Forum für Wissenschaft, Industrie und Wirtschaft

Hauptsponsoren:     3M 
Datenbankrecherche:

 

Schnellfähren als tödliches Risiko für Wale - ein unterschätztes Problem

01.10.2010
Zahl der Zusammenstöße steigt jährlich und bedroht ganze Walpopulationen. Umweltschützer fordern Geschwindigkeitsbegrenzungen und Verlegung von Schifffahrtrouten für Risikogebiete. Detaillierte Informationen zum Thema jetzt erstmalig im Internet unter www.m-e-e-r.de/473.0.html .

Gemeinsame Pressemitteilung von M.E.E.R. e.V. und Deutsche Umwelthilfe e. V.

Der Wal schwimmt langsam nahe der Oberfläche und erkennt die große Gefahr nicht, die auf ihn zukommt. Erst im letzten Moment rollt er sich auf die Seite - eine scheinbar hilflose Bewegung - dann wird er vom Rumpf des Frachters erfasst.

Die dramatischen Bilder sind jetzt im Internet zu sehen, es ist der erste gefilmte Fall der Kollision zwischen einem Schiff und einem Wal. Warum hat der Wal das Schiff nicht wahrgenommen? Konnte er es nicht hören? Warum passieren solche Unfälle und wie oft? Diese Fragen beschäftigten jetzt Wissenschaftler aus aller Welt, die sich zu einem von der Internationalen Walfangkommission (IWC) organisierten Workshop in Südfrankreich trafen und über mögliche Schutzmaßnahmen berieten.

Kollisionen zwischen Schiffen und Walen stellen mittlerweile eine ernste Gefahr für mehrere Walpopulationen dar - besonders trifft dies auf vom Aussterben bedrohte Populationen zu, wie die letzten nicht einmal mehr 400 Nördlichen Glattwale vor der Ostküste der USA oder die Finnwale im Mittelmeer. Die Tiere werden von Schiffen überfahren, oft mit tödlichem Ausgang. Betroffen sind auch die Pottwale vor den Kanarischen Inseln. Ihre Kadaver werden häufig sogar nur noch in Teilen angeschwemmt, glatt abgetrennt von den Rümpfen der Katamaran-Fähren.

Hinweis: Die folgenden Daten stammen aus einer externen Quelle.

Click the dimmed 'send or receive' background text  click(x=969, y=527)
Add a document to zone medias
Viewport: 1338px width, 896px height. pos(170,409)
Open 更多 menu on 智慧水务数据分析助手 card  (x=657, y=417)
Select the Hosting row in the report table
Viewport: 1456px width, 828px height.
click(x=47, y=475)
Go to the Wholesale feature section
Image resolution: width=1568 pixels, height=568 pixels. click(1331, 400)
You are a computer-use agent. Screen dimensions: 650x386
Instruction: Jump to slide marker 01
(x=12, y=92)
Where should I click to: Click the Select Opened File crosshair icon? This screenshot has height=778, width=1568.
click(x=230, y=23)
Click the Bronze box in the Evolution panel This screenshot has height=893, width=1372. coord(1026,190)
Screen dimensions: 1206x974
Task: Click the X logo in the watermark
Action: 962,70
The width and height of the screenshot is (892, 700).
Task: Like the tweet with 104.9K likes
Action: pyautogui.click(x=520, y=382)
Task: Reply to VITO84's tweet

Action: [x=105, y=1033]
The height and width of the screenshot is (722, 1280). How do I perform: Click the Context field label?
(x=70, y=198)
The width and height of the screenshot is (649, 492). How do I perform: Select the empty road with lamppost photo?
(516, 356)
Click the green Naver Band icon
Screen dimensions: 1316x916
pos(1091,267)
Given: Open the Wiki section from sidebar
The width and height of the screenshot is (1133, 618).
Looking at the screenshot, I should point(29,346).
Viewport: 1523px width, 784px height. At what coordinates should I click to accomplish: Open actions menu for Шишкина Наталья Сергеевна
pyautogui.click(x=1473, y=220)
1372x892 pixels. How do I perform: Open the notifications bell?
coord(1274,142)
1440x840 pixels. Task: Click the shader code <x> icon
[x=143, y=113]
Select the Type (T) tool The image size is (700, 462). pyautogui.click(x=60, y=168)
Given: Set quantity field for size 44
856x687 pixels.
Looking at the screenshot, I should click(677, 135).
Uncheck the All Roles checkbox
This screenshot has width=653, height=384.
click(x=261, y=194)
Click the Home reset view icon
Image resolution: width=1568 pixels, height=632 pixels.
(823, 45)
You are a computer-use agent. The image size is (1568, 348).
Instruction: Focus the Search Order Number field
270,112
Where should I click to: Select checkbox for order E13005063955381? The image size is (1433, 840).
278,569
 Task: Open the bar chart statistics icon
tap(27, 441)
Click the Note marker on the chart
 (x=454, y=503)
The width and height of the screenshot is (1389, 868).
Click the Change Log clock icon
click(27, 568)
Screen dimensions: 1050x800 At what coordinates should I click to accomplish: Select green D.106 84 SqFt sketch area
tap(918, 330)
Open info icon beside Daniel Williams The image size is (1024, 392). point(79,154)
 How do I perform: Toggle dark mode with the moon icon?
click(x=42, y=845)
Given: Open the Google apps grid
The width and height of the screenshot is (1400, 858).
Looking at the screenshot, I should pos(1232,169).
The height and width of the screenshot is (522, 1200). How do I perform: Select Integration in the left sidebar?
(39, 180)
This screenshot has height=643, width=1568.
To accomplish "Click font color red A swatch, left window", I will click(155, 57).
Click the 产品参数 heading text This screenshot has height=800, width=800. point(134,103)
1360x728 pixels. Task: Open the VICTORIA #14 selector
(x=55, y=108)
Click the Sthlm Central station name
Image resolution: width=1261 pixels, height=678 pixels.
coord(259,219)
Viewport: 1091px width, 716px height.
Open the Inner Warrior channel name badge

Aber nicht nur moderne Schnellfähren stellen eine Gefahr dar. "Das Problem ist jahrelang unterschätzt worden. Es konzentriert sich dort, wo große Schiffe mehr als 13 bis 14 Knoten schnell fahren und die Waldichte hoch ist", sagt Fabian Ritter vom Berliner M.E.E.R. e.V., einer der Teilnehmer des Workshops.

"Der weltweit stark ansteigende Schiffsverkehr und die immer schnelleren Schiffe verschärfen das Risiko für die Wale von Jahr zu Jahr. Aber auch bei Segelregatten und so genannten Ocean Races häufen sich die Kollisionen." Hier kam es schon öfter zu lebensbedrohlichen Havarien und Verletzungen von Seglern und zu Todesfällen bei den Walen.

"Wie viele Kollisionen tatsächlich stattfinden, weiß kein Mensch, doch werden immer mehr Fälle bekannt", ergänzt Ulrich Stöcker, Leiter Naturschutz bei der Deutschen Umwelthilfe e.V. (DUH). Die Dunkelziffer ist aber vermutlich hoch, da längst nicht alle überfahrenen Tiere gefunden oder gemeldet werden und nicht immer eindeutig bestimmt werden kann, ob ein Wal durch ein Schiff getötet wurde. "Das Thema gehört auf die Tagesordnung internationaler Schutzabkommen und nationaler Regierungen", sagt Stöcker.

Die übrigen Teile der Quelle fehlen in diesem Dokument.